━━ Provided records

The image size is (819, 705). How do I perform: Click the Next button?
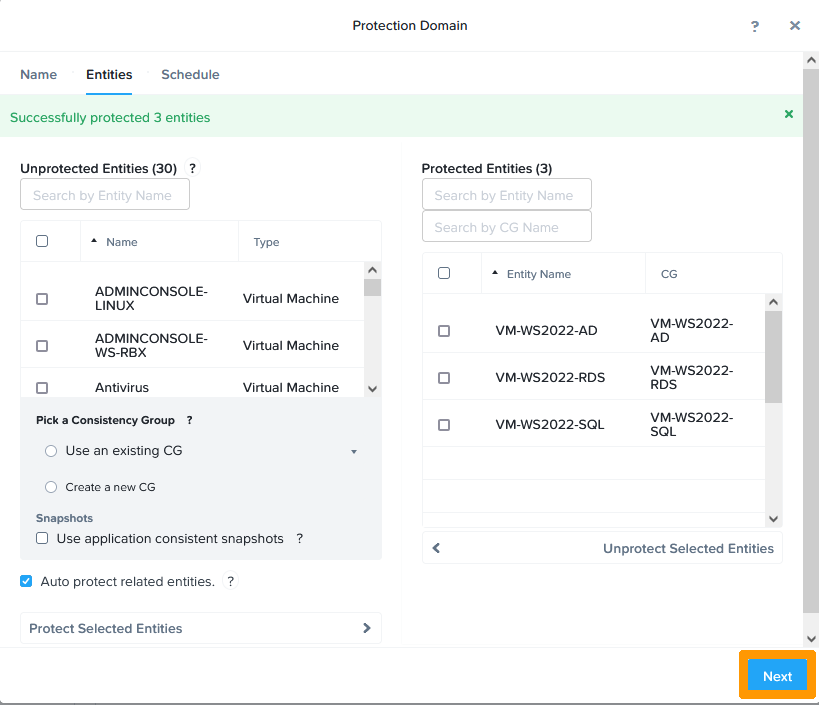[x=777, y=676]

━━━━
━━ Provided records

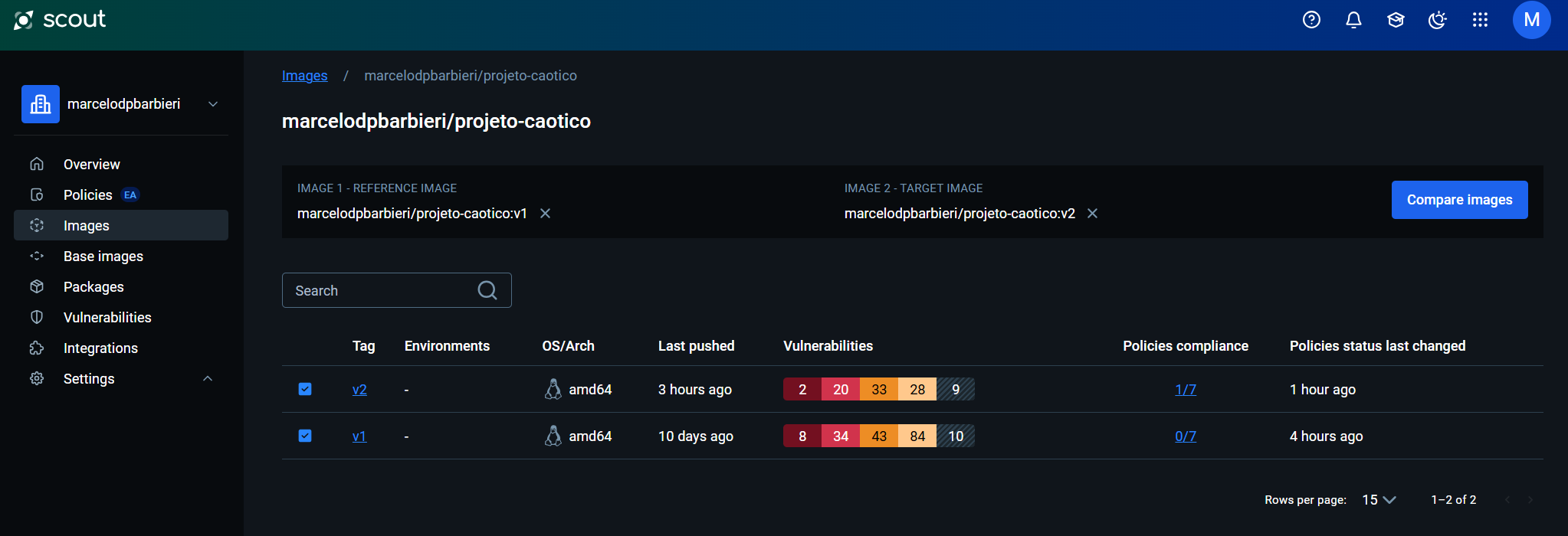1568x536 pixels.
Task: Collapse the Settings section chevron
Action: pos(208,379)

━━━━
━━ Provided records

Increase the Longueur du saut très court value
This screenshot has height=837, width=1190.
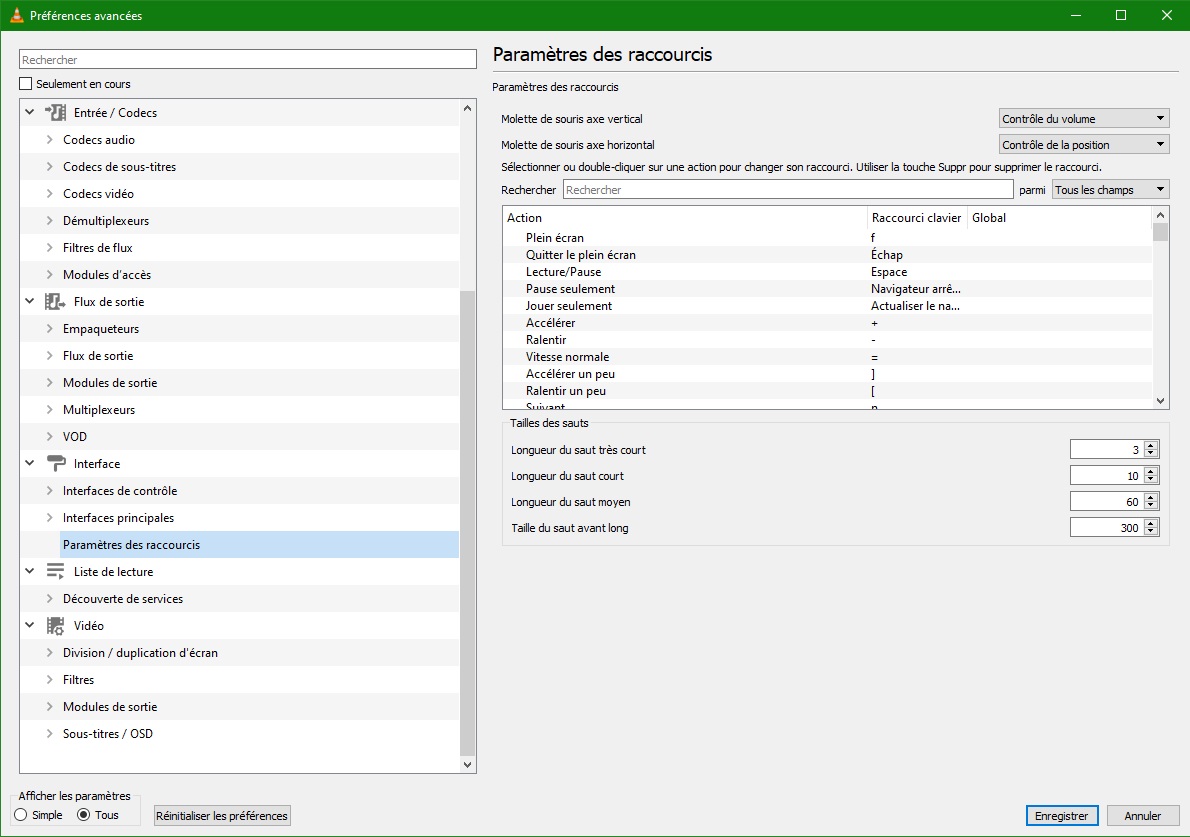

━━━━

# What the task requires
Print exactly the lines above, between the one holding "Increase the Longueur" and the one holding "This screenshot has height=837, width=1190.", inclusive, and nothing besides.

# Response
Increase the Longueur du saut très court value
This screenshot has height=837, width=1190.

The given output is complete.